2007 Support at least 2 new programs December 2007
2006 Issue announcements December 2006
2005 Support at least 3 institutions in new states and at least 1 new predominantly minority serving institution No new awards due to  reprogramming of FY 2005 Building Research Infrastructure and Capacity (BRIC) funds
2004 Baseline—support 6 institutions in new states and 9 predominantly minority-serving institutions Completed
2003    
2002    
Support 5 institutional programs that develop HSR curricula to address safety/quality, effectiveness, and efficiency

Output

2007 Support at least one program December 2007
2006 Issue announcements December 2006
2005 Support 1 pilot project leading to development of cultural competencies in HSR doctoral training Completed 2 projects:  small pilot feasibility study and related conference "HSR competencies for Doctoral Training"
2004    
2003    
2002    

Data Source: IMPAC II.

Data Validation: AHRQ budget data management system used to keep annual track of spending relative to budget allotment.

Cross Reference: Strategic goals 1/5; Healthy People 2010 goal 23.

The Training Portfolio's mission is to continue to foster the growth, dissemination, and translation of the field and science of HSR to achieve AHRQ's mission and address Departmental priorities geared toward the transformation of health care. Special attention will be paid to:

  • Individuals: Foster the growth of the next generation of researchers and knowledgeable users or research.
  • Diversity: Foster the institutional and individual diversity in the field of health services research.
  • Science: Foster the development of an integrated science of health services research and refine its foundation.

Throughout its research training portfolio, AHRQ seeks to address its three main research goals—focusing on enhancing efficiency, patient quality/safety, and effectiveness—as well as addressing AHRQ's priority populations.

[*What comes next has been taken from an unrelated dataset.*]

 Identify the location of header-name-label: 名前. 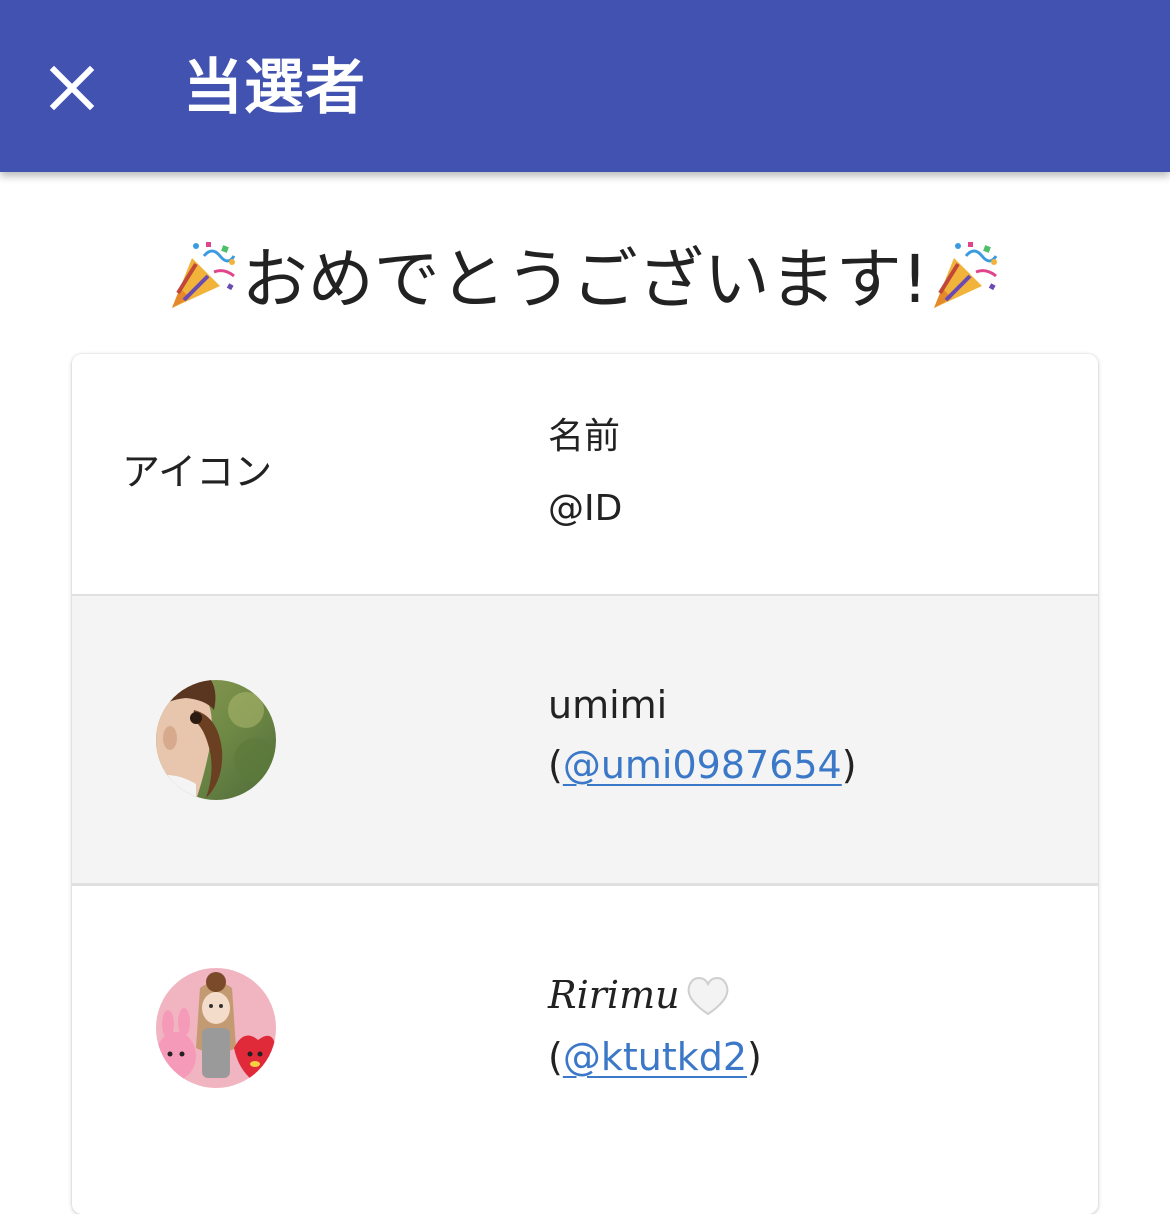
(584, 436).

New activities in developing the science of HSR were launched in FY 2005 with the completion of a feasibility study and related conference on the development of core competencies for doctoral training. FY 06 activities are expected to continue to impact this portfolio goal by broadly disseminating findings. Specific attention was provided to including competencies related to quality improvement and applied research training, as well as communication skills important in translating research findings to users of research, including providers and policymakers. This relates directly to AHRQ's mission to improve health care by developing researchers who are interested in and possess the necessary skills to conduct useful, applied research.

In FY 2005, new funds for career development grant support were deferred to FY 2006 due to Departmental reprogramming. However, AHRQ was able to provide support for two new awards, directly related to current Departmental and Agency priorities. These awards focus on patient safety, and primary care testing and safe use of medications within primary care practices. More new awards are expected in FY 2006 commensurate with grant budget.

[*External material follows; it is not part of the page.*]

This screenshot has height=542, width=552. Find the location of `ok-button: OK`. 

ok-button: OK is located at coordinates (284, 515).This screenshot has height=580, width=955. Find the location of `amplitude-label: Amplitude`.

Grant awards related the third goal of increasing diversity, which were deferred in FY 2005 due to Departmental budget reprogramming, are expected to be made in FY 2006. These will focus on key Departmental and Agency priorities, as well as the inclusion of priority populations.

It is anticipated that in FY 2006 and FY 2007, AHRQ will continue to support new career development and research infrastructure grants to emerging institutions, which will further the mission of AHRQ by focusing on key priorities such as patient safety, health care quality, management of multiple chronic conditions and translating research into policy and practice. In addition, AHRQ would like to initiate curricula development and short-term training grants, pending available resources, that are directed toward preparing researchers to translate research into practice through a variety of means, including the formation of partnerships between academic and nonacademic sectors. These activities would link directly with AHRQ's research portfolios and address its priority populations.